Les systèmes Windows sont "vulnérables", mais d'autres systèmes le sont également. En effet, la "vulnérabilité" porte sur la conception de cette norme, qui n'interdit pas les lectures/écritures directes dans la mémoire du système hôte. A ce titre, les systèmes tels que Linux ou Macintosh OS X sont tout aussi vulnérables que les systèmes Windows. D'ailleurs l'un des premiers "proof-of-concept" de Maximilian Dornseif, s'attaquait via un iPod aux systèmes Linux et non Windows.

Et l'USB ?

Il est légitime de se poser la question, si le concurrent de la technologie Firewire, l'USB, présente les mêmes faiblesses que son homologue.

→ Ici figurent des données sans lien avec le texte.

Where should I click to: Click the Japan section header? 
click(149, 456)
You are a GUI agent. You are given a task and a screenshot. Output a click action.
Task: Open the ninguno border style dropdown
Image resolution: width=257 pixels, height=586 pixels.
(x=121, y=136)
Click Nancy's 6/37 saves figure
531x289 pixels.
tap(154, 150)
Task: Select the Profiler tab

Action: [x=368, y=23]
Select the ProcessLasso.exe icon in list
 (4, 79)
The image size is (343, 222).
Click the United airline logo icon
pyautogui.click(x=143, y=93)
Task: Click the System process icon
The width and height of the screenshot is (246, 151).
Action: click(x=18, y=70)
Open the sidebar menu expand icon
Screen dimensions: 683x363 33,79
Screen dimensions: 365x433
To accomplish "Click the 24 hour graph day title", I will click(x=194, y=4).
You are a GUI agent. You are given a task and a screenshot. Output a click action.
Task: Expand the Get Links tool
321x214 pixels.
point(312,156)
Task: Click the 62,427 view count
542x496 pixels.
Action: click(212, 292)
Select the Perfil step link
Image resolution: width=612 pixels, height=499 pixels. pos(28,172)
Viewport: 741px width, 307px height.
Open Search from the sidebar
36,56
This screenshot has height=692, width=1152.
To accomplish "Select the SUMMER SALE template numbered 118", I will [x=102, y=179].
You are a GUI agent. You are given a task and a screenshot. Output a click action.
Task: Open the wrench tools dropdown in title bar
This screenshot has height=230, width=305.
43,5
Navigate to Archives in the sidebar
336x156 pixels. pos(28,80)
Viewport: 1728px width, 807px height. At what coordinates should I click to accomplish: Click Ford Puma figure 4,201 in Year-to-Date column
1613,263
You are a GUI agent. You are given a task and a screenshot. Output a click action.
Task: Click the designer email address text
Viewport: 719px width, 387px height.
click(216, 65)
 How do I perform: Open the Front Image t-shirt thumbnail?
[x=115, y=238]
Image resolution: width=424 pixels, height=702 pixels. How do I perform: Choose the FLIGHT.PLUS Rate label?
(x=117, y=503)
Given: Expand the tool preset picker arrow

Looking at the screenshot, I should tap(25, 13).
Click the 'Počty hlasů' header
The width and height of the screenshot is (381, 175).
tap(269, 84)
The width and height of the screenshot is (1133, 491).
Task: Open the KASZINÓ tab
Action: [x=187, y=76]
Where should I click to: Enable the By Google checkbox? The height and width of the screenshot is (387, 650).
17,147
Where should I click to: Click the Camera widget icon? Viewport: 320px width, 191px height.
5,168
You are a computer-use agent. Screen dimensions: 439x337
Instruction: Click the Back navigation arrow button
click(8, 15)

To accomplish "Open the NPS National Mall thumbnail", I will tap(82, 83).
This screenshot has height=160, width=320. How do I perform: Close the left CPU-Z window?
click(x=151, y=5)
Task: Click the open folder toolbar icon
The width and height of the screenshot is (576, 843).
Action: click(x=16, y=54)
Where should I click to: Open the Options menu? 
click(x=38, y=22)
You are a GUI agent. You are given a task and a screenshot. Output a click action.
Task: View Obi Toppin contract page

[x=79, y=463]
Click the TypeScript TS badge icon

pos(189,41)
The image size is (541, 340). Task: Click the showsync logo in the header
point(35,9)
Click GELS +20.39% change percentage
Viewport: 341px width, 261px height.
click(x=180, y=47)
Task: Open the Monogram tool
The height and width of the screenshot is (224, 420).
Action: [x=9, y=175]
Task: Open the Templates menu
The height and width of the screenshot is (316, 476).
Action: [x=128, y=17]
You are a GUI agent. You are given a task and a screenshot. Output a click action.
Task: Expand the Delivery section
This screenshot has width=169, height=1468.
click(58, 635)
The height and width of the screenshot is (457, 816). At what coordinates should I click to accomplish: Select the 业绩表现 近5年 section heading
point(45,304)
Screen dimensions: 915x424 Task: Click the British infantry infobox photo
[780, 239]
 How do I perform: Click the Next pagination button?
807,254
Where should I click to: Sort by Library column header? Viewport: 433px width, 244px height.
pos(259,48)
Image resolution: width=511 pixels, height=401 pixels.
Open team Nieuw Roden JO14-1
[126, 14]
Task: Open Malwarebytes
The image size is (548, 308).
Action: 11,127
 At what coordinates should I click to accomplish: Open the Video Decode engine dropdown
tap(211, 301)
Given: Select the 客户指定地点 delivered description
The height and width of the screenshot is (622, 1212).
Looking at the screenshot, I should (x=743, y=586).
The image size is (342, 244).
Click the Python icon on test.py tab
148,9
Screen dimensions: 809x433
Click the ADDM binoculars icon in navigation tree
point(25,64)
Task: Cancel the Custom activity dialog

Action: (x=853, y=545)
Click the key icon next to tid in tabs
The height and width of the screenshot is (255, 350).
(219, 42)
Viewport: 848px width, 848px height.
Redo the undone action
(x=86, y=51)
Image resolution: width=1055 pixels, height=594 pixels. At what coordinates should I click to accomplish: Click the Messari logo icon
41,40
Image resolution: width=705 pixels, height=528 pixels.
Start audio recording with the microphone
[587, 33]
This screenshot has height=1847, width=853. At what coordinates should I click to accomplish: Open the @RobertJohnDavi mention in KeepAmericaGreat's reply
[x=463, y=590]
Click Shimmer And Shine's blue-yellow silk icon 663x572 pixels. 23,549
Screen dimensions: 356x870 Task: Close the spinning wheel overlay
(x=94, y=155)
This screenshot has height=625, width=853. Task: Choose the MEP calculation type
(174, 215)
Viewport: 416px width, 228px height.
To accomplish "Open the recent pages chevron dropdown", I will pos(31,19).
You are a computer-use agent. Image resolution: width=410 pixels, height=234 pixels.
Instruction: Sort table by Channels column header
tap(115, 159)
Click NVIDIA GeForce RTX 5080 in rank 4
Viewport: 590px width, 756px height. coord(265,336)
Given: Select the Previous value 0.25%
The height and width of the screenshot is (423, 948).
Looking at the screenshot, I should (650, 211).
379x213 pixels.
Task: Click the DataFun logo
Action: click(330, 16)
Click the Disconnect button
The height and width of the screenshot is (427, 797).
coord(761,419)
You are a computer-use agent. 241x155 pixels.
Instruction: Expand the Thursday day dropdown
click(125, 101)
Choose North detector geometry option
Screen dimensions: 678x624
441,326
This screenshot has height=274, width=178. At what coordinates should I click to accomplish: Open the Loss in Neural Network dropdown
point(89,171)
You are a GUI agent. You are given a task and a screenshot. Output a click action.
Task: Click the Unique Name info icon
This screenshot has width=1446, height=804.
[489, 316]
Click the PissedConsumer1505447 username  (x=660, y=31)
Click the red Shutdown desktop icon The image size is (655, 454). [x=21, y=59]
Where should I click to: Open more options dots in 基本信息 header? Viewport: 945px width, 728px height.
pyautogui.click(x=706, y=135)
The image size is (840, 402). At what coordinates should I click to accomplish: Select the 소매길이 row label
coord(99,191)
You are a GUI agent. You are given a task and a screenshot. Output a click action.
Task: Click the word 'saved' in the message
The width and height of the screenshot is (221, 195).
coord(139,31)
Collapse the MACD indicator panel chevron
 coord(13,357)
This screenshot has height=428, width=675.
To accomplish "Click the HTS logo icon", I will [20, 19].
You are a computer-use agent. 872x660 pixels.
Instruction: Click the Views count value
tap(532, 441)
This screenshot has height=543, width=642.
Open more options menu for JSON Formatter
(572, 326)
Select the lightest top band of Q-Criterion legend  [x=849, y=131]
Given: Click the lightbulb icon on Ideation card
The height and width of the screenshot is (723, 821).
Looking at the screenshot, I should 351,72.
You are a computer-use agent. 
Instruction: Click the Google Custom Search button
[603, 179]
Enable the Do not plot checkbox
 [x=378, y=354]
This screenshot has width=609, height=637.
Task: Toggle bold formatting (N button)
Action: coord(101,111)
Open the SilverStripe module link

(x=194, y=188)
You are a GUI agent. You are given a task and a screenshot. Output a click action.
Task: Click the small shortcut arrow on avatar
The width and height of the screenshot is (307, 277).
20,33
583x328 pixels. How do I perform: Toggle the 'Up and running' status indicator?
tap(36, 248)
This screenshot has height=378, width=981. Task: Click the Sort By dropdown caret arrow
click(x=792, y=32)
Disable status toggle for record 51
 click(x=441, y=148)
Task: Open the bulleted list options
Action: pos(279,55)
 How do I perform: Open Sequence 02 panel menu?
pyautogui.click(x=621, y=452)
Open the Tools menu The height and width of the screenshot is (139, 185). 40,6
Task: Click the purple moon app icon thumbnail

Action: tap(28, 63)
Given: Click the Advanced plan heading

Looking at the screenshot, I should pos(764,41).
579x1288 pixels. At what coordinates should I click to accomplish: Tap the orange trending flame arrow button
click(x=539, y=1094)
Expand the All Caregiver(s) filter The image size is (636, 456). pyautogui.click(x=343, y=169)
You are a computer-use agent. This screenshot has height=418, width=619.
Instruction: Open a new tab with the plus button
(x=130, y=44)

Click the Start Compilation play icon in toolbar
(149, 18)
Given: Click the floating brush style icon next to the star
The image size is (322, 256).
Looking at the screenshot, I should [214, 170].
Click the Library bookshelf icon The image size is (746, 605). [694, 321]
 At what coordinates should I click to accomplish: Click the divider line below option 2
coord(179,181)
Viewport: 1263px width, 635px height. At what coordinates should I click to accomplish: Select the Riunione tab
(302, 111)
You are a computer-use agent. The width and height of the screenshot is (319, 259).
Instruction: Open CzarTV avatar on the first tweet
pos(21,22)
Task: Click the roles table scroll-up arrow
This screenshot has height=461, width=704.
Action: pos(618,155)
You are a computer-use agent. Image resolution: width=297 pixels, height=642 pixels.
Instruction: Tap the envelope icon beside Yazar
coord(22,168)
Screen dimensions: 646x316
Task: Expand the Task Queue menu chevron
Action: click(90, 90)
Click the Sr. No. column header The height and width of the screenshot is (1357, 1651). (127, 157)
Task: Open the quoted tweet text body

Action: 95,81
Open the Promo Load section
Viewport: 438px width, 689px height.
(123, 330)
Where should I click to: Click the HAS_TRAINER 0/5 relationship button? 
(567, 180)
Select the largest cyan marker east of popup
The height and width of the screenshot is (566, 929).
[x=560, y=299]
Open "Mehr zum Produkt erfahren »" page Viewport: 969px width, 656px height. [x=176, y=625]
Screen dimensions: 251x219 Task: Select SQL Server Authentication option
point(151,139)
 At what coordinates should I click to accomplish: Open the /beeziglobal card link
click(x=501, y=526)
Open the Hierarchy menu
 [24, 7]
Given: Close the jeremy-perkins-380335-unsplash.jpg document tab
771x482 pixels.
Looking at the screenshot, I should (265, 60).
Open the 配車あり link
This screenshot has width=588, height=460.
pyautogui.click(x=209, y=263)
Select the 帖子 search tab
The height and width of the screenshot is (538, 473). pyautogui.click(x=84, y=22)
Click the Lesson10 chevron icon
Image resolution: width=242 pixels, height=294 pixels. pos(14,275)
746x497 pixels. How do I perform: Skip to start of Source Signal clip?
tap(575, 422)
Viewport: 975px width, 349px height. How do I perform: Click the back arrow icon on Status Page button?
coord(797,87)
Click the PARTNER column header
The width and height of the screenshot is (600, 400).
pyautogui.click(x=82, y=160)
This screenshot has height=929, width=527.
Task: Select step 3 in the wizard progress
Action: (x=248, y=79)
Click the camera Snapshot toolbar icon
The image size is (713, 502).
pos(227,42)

Apparemment ce n'est pas le cas. La norme du protocole USB n'autorise pas les accès directes à la mémoire, en tout cas pas directement depuis les périphériques USB. Le système d'exploitation et le processeur gèrent toutes les autorisations d'accès à la mémoire. L'exploitation des accès directs en lecture ou en écriture semble donc impossible.


Comment s'en protéger ?
 
La norme utilisant le Firewire et notamment son interface système (OHCI-1394 – Open Host Controller Interface) offre peu de possibilités pour réduire le risque d'attaque par Firewire. La raison est simple, et nous l'avons évoqué, cette vulnérabilité n'en est pas vraiment une, mais plutôt un défaut de conception. La norme a autorisé le Firewire à accéder directement à la mémoire, c'est ceci qui est exploité.

S'il est difficile de protéger physiquement les ports Firewire, leur désactivation via le BIOS reste à la portée de tout le monde. Certains systèmes, c'est le cas du Macintosh G5, offrent la possibilité de mettre en œuvre une protection par mot de passe lors de l'accès à ces ports. Cette technique reste toutefois marginale.